The sound that they have currently arrived at appears to inhabit a region somewhere between Ryan Adams and better-left-unmentioned bands like Matchbox 20 and the Goo Goo Dolls. Of course, they produce nothing as inane as the latter, as their harmonies and textural diversity never come across as pandering, but the mid-tempo slickness of their arrangements can occasionally distract from the stronger elements in the mix. From the listless “H.C.E.” that opens the disc, to the dreamy haze of the almost over-sincere accusations of “Everybody Knows,” the disc spans a series of contrasts that end up being less interesting than they should.
Crooning “Each day you bring me closer to going nowhere,” Alex Dezen wears jaded resignation convincingly, but much more is required to rise above the rather staid ranks of his like-minded ilk. Strangely, when the band does finally get everything to line up most successfully, as with the lonely piano, acoustic strum, and background clatter of “The Trade,” they come closest to making the Wilco accusations stick. However, much variation resides within the seven tracks.

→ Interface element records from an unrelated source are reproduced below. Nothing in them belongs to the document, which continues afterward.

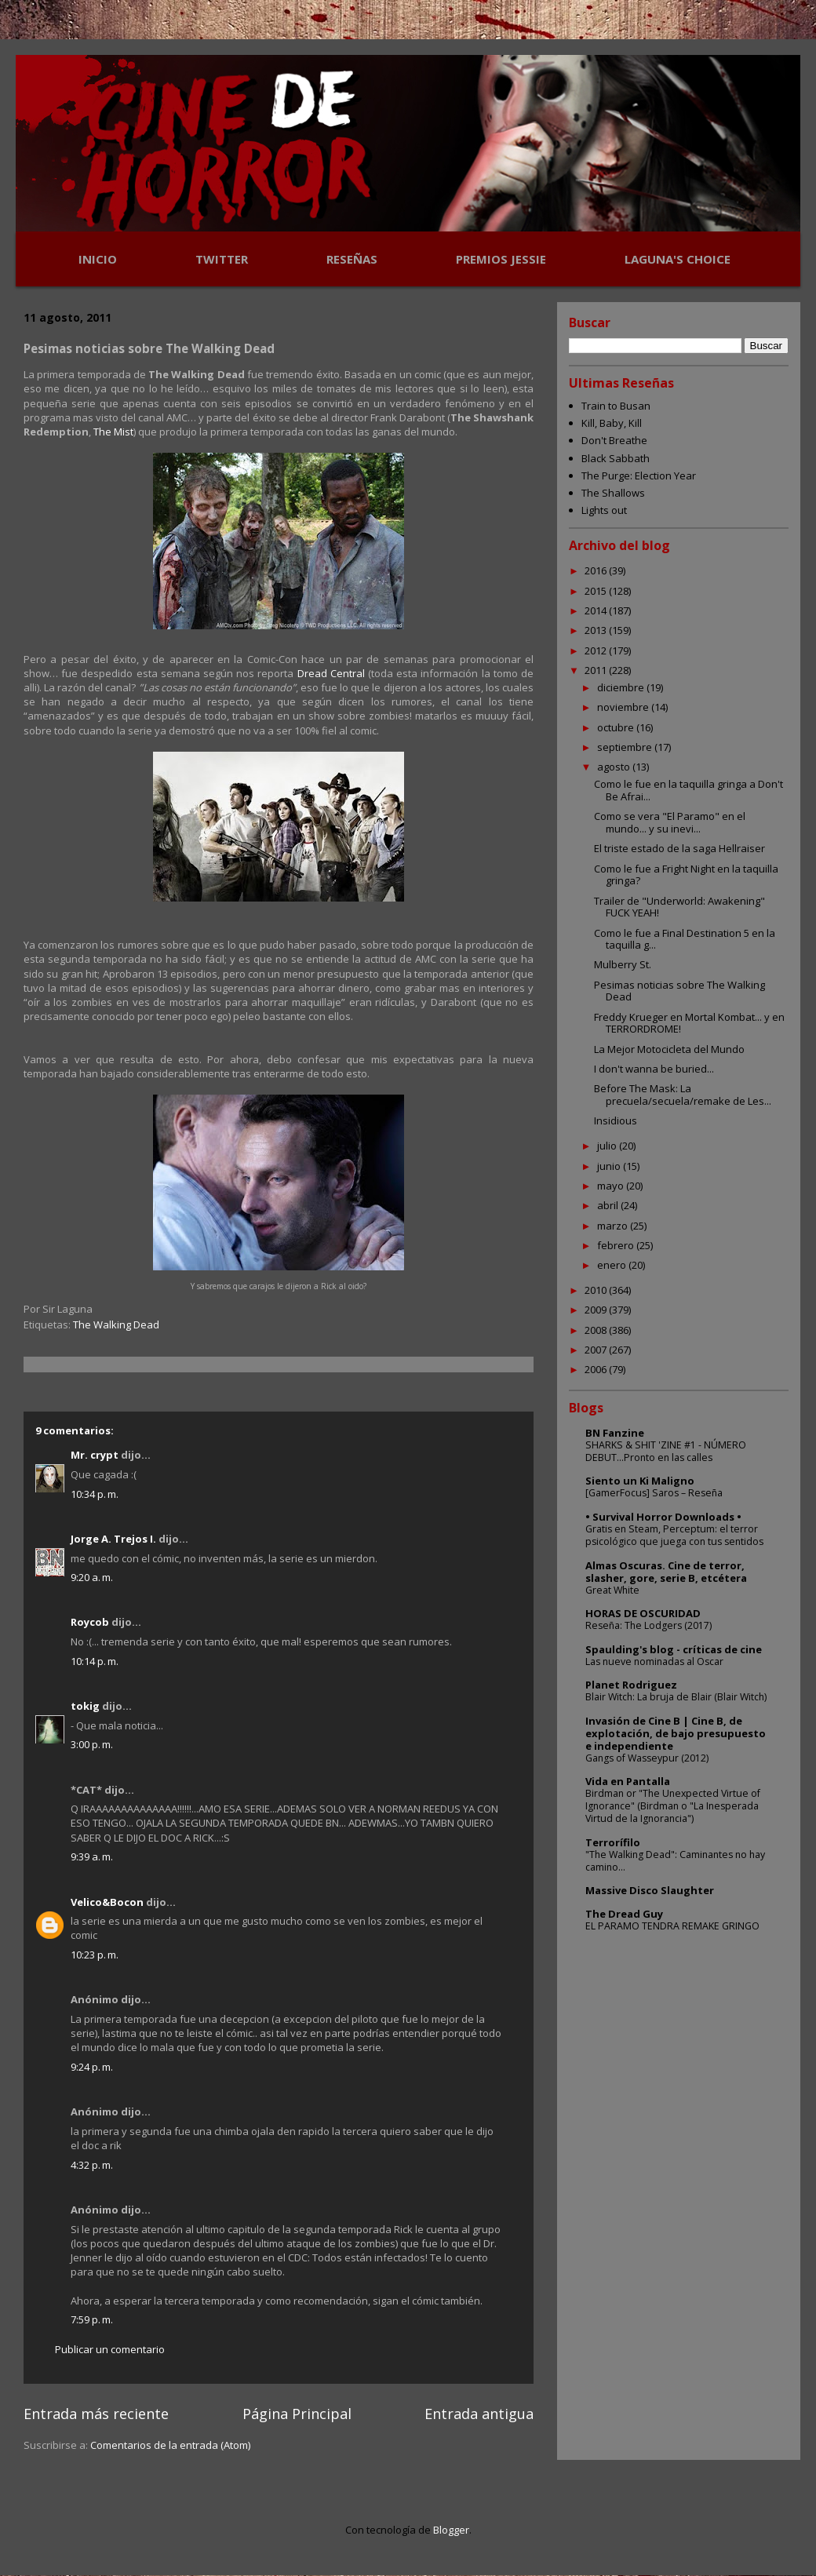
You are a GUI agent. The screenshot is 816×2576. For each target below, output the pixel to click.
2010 (597, 1290)
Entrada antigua (479, 2413)
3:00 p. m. (92, 1744)
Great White (612, 1590)
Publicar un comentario (110, 2349)
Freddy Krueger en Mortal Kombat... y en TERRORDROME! (689, 1023)
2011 (597, 670)
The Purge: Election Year (638, 475)
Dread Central (331, 673)
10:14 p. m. (94, 1661)
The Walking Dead (116, 1324)
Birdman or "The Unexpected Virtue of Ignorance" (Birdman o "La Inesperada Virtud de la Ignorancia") (672, 1806)
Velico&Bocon (107, 1902)
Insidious (615, 1120)
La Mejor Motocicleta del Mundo (669, 1049)
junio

The songs are never quite pushed to the point of being entirely distinctive, as the electronic gurgles that pop up on tracks like “While You Can” ultimately balance any tendencies towards rootsier songcraft. In short, it’s entirely appropriate that the group features a former member of Whiskeytown, yet also toured as Cheap Trick’s opening act.
All in all, the Damnwells give evidence that they’re inching towards something vaguely interesting, and one hopes that the constant drum of Wilco-isms doesn’t distract them from discovering a voice truly their own. PMR + 1 is the story of a band not quite there, too close to modern rock radio to be truly noteworthy, yet far too talented to not rise above the most pedestrian of reasonable comparisons. Whether they do so or not is ultimately up to them.